Hi,I need to load images from different folders,for example:batch_size=8,so I need to load 8 *3 images from 8 different folders,and load 3 images from each folder,all these images combined one batch.How to realize this?
I will be grateful for your help!

Hi

It would be enough to define your original torch.utils.data.DataSet subclass to handle 8 folders simultaneously. I write down one naive not complete example below.

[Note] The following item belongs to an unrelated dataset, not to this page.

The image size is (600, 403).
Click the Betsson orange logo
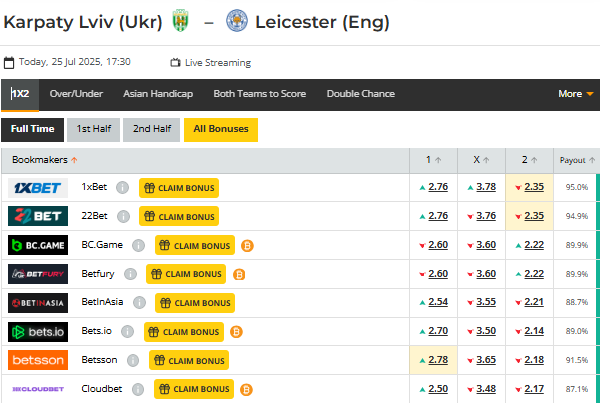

Let the folder structure be

- train
    - folder_1
    - ...
    - folder_8

In the above setting, you can list all the image files in each folder by os.listdir('train/folder_1).
Also you can override torch.utils.data.DataSet class as below and pass your dataset instance to DataLoader setting batch_size=3

import os
from torch.utils.data import DataSet

class ImageDataSet(DataSet):

    def __init__(self, root='train', image_loader=None, transform=None):
        self.root = root
        self.image_files = [os.listdir(os.path.join(self.root, 'folder_{}'.format(i)) for i in range(1, 9)]
        self.loader = image_loader
        self.transform = transform
    def __len__(self):
        # Here, we need to return the number of samples in this dataset.
        return sum([len(folder) for folder in self.image_files])

    def __getitem__(self, index):
        images = [self.loader(os.path.join(root, 'folder_{}'.format(i), self.image_files[i][index])) for i in range(1, 9)]
        if self.transform is not None:
            images = [self.transform(img) for img in images]
        return images
7 Likes

Thanks for your help! I am a quite newer to pytorch,it really help me a lot!

@Harry-675
I’m really sorry it might not work. (I’m not sure):bowing_man:

If the above doesn’t work, try the below please.
More naive solution is that preparing DataSet and DataLoader for each folder. Then you loop over all the dataloaders like this Train simultaneously on two datasets if you don’t care the order of sampling in each folder.

So,

class ImageData(torch.utils.data.DataSet):
    def __init__(self, root='train/folder_1', loader=image_load_func, transform=None):
        self.root = root
        self.files = os.listdir(self.root)
        self.loader = loader
        self.transform = transform
    def __len__(self):
        return len(self.files)
    def __getitem__(self, index):
        return self.transform(self.loader(os.path.join(self.root, self.files[index])))

loader_1 = DataLoader(ImageData('train/folder_1'), batch_size=3)
...
loader_8 = DataLoader(ImageData('train/folder_8'), batch_size=3)

for batch in zip(loader_1, ..., loader_8):
    batch = torch.cat(batch, dim=0)
2 Likes

Hi, how to definite the image_load_func ? ( I just got started :confused:)

If anyone is looking for a different method, torchvision has a utility to accomplish this task cleanly.
https://pytorch.org/docs/stable/torchvision/datasets.html#torchvision.datasets.ImageFolder

There’s a small caveat with this though, images in a particular batch are not guaranteed to come from different classes.

It assumes the images are arranged in the following manner:

root_dir/
    class_1/
        001.png
        002.png
        ...
    class_2/
        001.png
        002.png
        ...
    ...
from torchvision import datasets, transforms
from torch.utils import data

dataset = datasets.ImageFolder(root = root_dir, 
                transform = transforms.ToTensor())

loader = data.DataLoader(dataset, batch_size = 8, shuffle = True)
1 Like

Thanks a lot, this worked for me!

@vaasudev96 How to use root for the custom dataset(ImageDataSet) defined by @crcrpar ?

loader_1 = DataLoader(ImageData.ImageFolder(root=‘train/folder_1’ , batch_size=3)